LXD no longer activates all interfaces on initial deploy when using MAAS2rc3 and JUJU Beta13

Bug #1608105 reported by Ben
18
This bug affects 3 people
Affects Status Importance Assigned to Milestone
Canonical Juju
Fix Released
High
Unassigned

Bug Description

When using MAAS 2RC3 and Juju 2 Beta 13 deploying charms to LXD on MAAS controlled machines only ETH0 activates. The ENI is perfect and if I issue sudo lxc restart juju-machine all of the interfaces are then activated. This is new to Beta 13.

Fresh deploy of a charm
juju deploy charm --to lxd:0

then from machine 0

ubuntu@controller:~$ sudo lxc list
+----------------------+---------+--------------------------------+------+------------+-----------+
| NAME | STATE | IPV4 | IPV6 | TYPE | SNAPSHOTS |
+----------------------+---------+--------------------------------+------+------------+-----------+
| juju-970ebd-0-lxd-0 | RUNNING | 10.1.0.2 (eth0) | | PERSISTENT | 0 |
+----------------------+---------+--------------------------------+------+------------+-----------+

ubuntu@controller:~$ sudo lxc restart juju-970ebd-0-lxd-0
ubuntu@controller:~$ sudo lxc list
+----------------------+---------+--------------------------------+------+------------+-----------+
| NAME | STATE | IPV4 | IPV6 | TYPE | SNAPSHOTS |
+----------------------+---------+--------------------------------+------+------------+-----------+
| juju-970ebd-0-lxd-0 | RUNNING | 10.1.0.2 (eth0) | | PERSISTENT | 0 |
| | | 10.10.0.2 (eth1) | | | |
| | | 10.20.0.2 (eth2) | | | |
| | | 10.2.0.2 (eth3) | | | |
+----------------------+---------+--------------------------------+------+------------+-----------+

no changes made anywhere, just a restart container and it works. Makes deploying bundles and large scripts difficult since the networks are not activated and subordinate services fail to deploy until you manually restart the containers.

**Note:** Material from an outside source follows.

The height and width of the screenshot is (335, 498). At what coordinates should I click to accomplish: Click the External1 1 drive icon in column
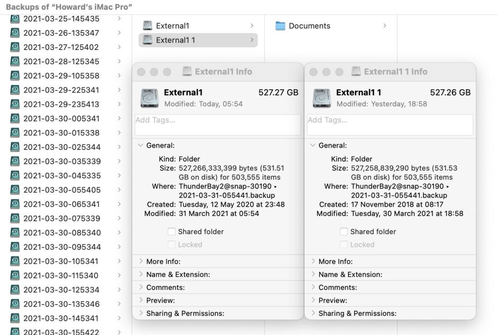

3 physical machines to recreate issue

1 - MAAS
2 - JUJU controller
3 - Physical server for services

Changed in juju-core:
status: New → Triaged
importance: Undecided → Critical
milestone: none → 2.0-beta14
Revision history for this message
Sandor Zeestraten (szeestraten) wrote :

I have the same issue on MAAS 2.0rc3 and Juju 2.0-beta13 when deploying the openstack-base bundle.

The work around of restarting the containers fixes the issue, but is a hassle.

Changed in juju-core:
importance: Critical → High
Revision history for this message
Sandor Zeestraten (szeestraten) wrote :

I managed to reproduce the issue in Juju 2.0-beta12 with MAAS 2.0rc3 so I am not sure where the bug was introduced (either in Juju or MAAS).

Ben, could you perhaps try to reproduce it on Juju 2.0-beta12 as well?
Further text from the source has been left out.